Could you compare and contrast Alzheimer’s Disease, Dementia with Lewy bodies, and Parkinson’s? I’m having a difficult time understanding what the the differences are among these diseases. Are the amyloid plaques seen in Alzheimer’s similar to Lewy bodies, or completely different? Do stalls occur in Dementia with Lewy bodies, and Parkinson’s, or only in Alzheimer’s Disease? What is Frontal Lobe Dementia, and how does it differ from the other dementias mentioned above? Sometimes I see the word dementia capitalized, and sometimes I see it in lowercase. When should it be capitalized, and when should it be in lowercase?
There are many terms here that are related. Dementia (usually with a lower case) is a general term that encompasses many causes of the symptom of decrease cognitive performance. The other terms describe different specific diseases which share some features. Several disease are associated with a buildup of proteins that can form deposits like plaques, but which protein is dominant differs. In Alzheimer’s, the deposits are mainly amyloid-beta, but most patients also have some tau accumulation. In frontotemporal dementia, tau accumulates. In Lewy body disease and Parkinson’s, alpha-synuclein accumulates. Everyone, even healthy, has a little bit of all of these proteins.

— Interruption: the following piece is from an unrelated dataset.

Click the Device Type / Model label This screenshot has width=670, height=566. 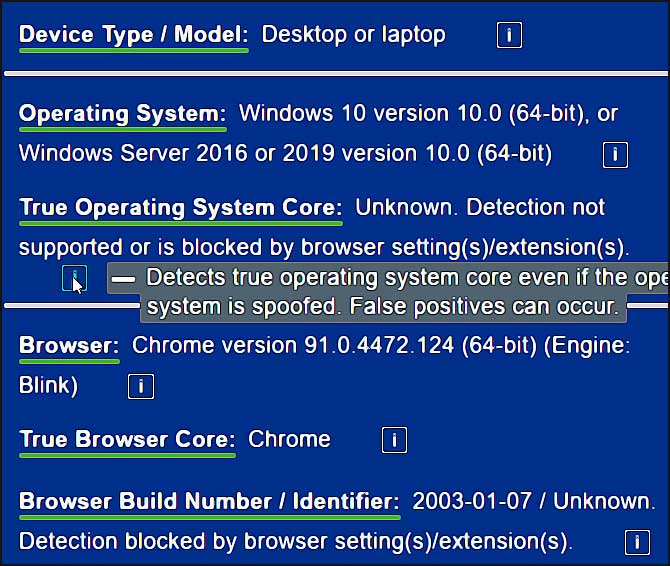point(134,34)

Interestingly, researchers recently have found that there appear to be stalls in the brains of mice that overproduce a type of tau protein. We don’t yet know whether these stalls have the same cause as in Alzheimer’s. It will need to be answered in a future study.
Thank you for your reply. Lewy body disease, and Parkinson’s appear to have the same underlying cause yet they are considered to be two distinct diseases. Someone with Lewy body disease can have many of the symptoms associated with Parkinson’s, and yet not have the Parkinson’s diagnosis. What is the difference between these two conditions? Why are they considered to be separate diseases?
Lewy body and Parkisons are similar and are likely related. They both involve the accumulation of the protein alpha-synuclein. The symptoms are slightly different which is one basis for defining these as different diseases, but it is still possible that both disease share an underlying cause related to the protein accumulation. I don’t think we known why the two diseases seem to share some aspects, but differ in the effects on a patient’s specific cognitive and motion symptoms.